Is Will Smith’s “Emancipation” Based On A True Story? Who Is The Real Life Peter?

This winter, audiences can look forward to the highly anticipated historical drama “Emancipation,” which is sure to tell a stirring tale. The film, which stars Will Smith in his first job after winning an Oscar and drawing controversy at the 2022 ceremony, is based on the historical account of an enslaved man who fled from a plantation during the Civil War and went on to serve as a living symbol of the abolitionist movement.

Content warning: The historical sources that recorded the tale of “Peter,” including some of those linked below, contain wording that is today deemed offensive and out-of-date. They also include pictures of severe scarring.

Who Was “Peter” in Real Life?

A slave named Gordon, later known as “Whipped Peter” and given the name Peter in “Emancipation,” reportedly escaped from the Lyons family’s Louisiana plantation in March 1863, according to historical accounts of the time. After making it to the North, Harper’s Weekly, a well-known and widely read magazine published out of New York City, covered his story. According to the journal, Gordon evaded being found by the Lyonses’ bloodhounds by crossing numerous creeks and streams as well as by dousing himself in onion juice to cover his scent.

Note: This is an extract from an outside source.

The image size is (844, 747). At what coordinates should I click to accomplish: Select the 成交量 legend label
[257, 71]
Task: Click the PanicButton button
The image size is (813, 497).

He eventually arrived at a camp for the Union army in Baton Rouge. There, he encountered several doctors and a photographer who captured an image of the horrifying scars left on his back after being severely whipped by an overseer. He allegedly did so after the Emancipation Proclamation permitted freed slaves to enlist in the army. There are many conflicting accounts of his military career, but one of them said that Confederate forces kidnapped him and left him for dead until he managed to escape and find refuge in a Union camp. According to another account, Gordon served as a sergeant in a Black regiment that participated in the siege of Port Hudson, the first time Black soldiers were a crucial part of an assault on a significant Confederate position. The majority of his post-war life is unknown.

This is generally recognised as the account of Gordon’s existence and escape. The Harper’s Weekly article may have been at least partially made up for sensationalism in 2014, according to a peer-reviewed article that was published in the academic journal American Nineteenth-Century History, and the man whose back is visible in the iconic photograph may not be the same man as those portrayed in the Harper’s article’s other images.

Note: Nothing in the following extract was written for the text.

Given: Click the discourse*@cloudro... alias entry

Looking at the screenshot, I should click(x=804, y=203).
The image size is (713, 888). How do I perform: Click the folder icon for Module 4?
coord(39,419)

How Did Gordon’s Story Affect History?

At the height of the Civil War, the printing and widespread distribution of the photograph of Gordon’s back had a significant effect. Abolitionists spread it right away in order to highlight the evils of slavery and refute Southern propaganda that claimed slaves were treated nicely. One writer even claimed that the image of Gordon was more effective than the well-known book “Uncle Tom’s Cabin” by Harriet Beecher Stowe at the time because it provided visceral, visual evidence rather than just words, according to America’s Black Holocaust Museum. It is difficult to determine a clear cause and effect from that time period, but there are numerous rumours about the photo’s influence, such as the claims that it caused foreign trading partners to stop purchasing cotton from the South and convinced free Black men in the North to enlist in the Union army.

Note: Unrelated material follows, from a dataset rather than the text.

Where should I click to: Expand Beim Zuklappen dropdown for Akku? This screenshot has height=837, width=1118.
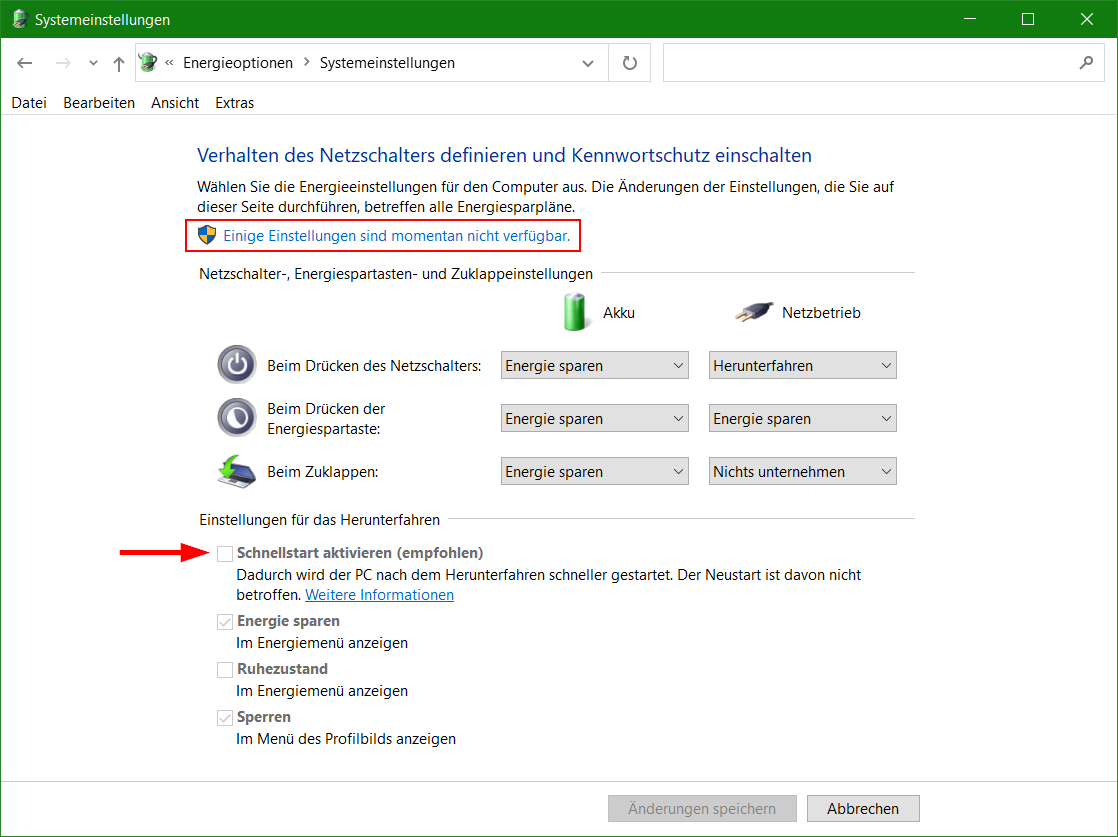pos(594,472)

Following the announcement of “Emancipation,” director Antoine Fuqua remarked, “It was the first viral image of the brutality of slavery that the world saw.” You can’t change the past, but you can remind people of it, and I think we have to, in an accurate, real way. We all have to look for a brighter future for us all, for everyone. That’s one of the most important reasons to do things right now, to show our history. We have to face our truth before we can move forward. Which is interesting, when you put it into perspective with today and social media and what the world is seeing, again.